TRECHO FORNECIDO
####################

Alessandro Henrique Maciel Gomes era um desses meninos “peladeiros” que desejavam assinar contratos milionários e representar grandes times brasileiros e internacionais. Nascido no Cruzeiro, região administrativa do Distrito Federal, e flamenguista “roxo”, ele tinha como maior objetivo representar o país com a seleção brasileira de futebol.

Mas os sonhos precisam de persistência e coragem para ser realizados. E Seco, como passou a ser conhecido por causa do corpo esguio na época, seguiu o seu caminho com muita perseverança. Dedicava-se dia e noite, treinava como poucos e investia na sua carreira como dava.

Até que um dia recebeu um diagnóstico que mudaria os rumos de sua vida. E transformaria o destino de muitas outras crianças. Uma arritmia cardíaca o impediria de realizar o seu sonho de se tornar jogador de futebol. Mas a frustração, no entanto, não acabou com a sua capacidade de sonhar. Seco ressignificou sua perda e seguiu em frente. Descobriu na dor, que sonhos frustrados são, muitas vezes, a base para construir novos sonhos. Foi nesse momento em que, junto ao irmão Diego, criou a escola de futsal Ajax, para crianças, há 26 anos. Além das cores e do brasão da nova escola, ele idealizou o slogan influenciado pela sua história e que se tornou a frase de motivação para os seus alunos: “Nós somos o que sonhamos”.

####################

TRECHO DOS DADOS
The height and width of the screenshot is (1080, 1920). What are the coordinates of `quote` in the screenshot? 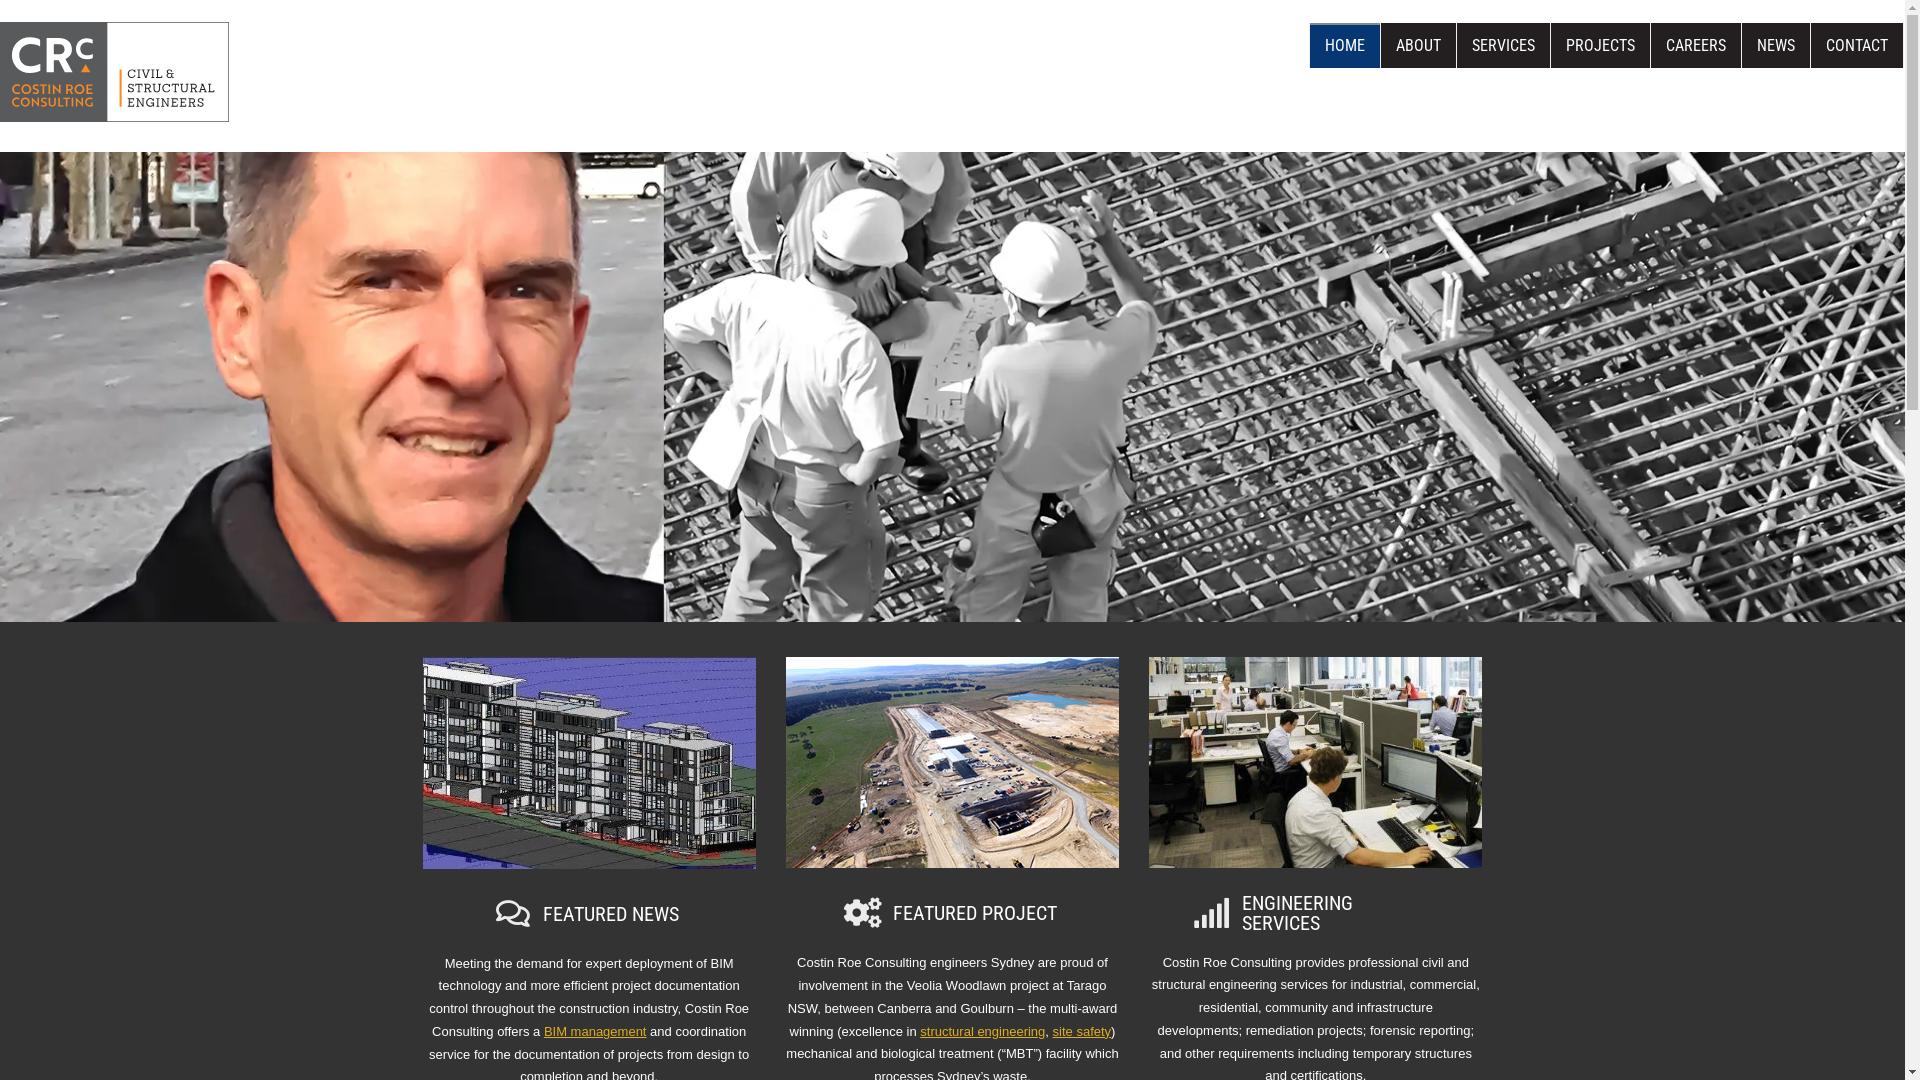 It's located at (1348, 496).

####################

TAREFA PROPOSTA A
Copie do trecho fornecido, sem nenhuma alteração, a passagem que começa em "Mas os sonhos" e vai até "carreira como dava.", incluindo estas últimas palavras.
TAREFA PROPOSTA B
Diga se cada afirmação a seguir concorda com o trecho fornecido, respondendo sim ou não e citando literalmente as palavras do trecho que decidem a resposta.
(i) Alessandro nasceu no Cruzeiro, região administrativa do Distrito Federal.
(ii) A escola de futsal Ajax foi criada apenas por Seco, sem a participação de mais ninguém.
(iii) O apelido Seco surgiu por causa do corpo esguio que Alessandro tinha na época.

RESULTADO DA TAREFA A
Mas os sonhos precisam de persistência e coragem para ser realizados. E Seco, como passou a ser conhecido por causa do corpo esguio na época, seguiu o seu caminho com muita perseverança. Dedicava-se dia e noite, treinava como poucos e investia na sua carreira como dava.

RESULTADO DA TAREFA B
(i) Sim: "Nascido no Cruzeiro, região administrativa do Distrito Federal"
(ii) Não: "junto ao irmão Diego, criou a escola de futsal Ajax"
(iii) Sim: "como passou a ser conhecido por causa do corpo esguio na época"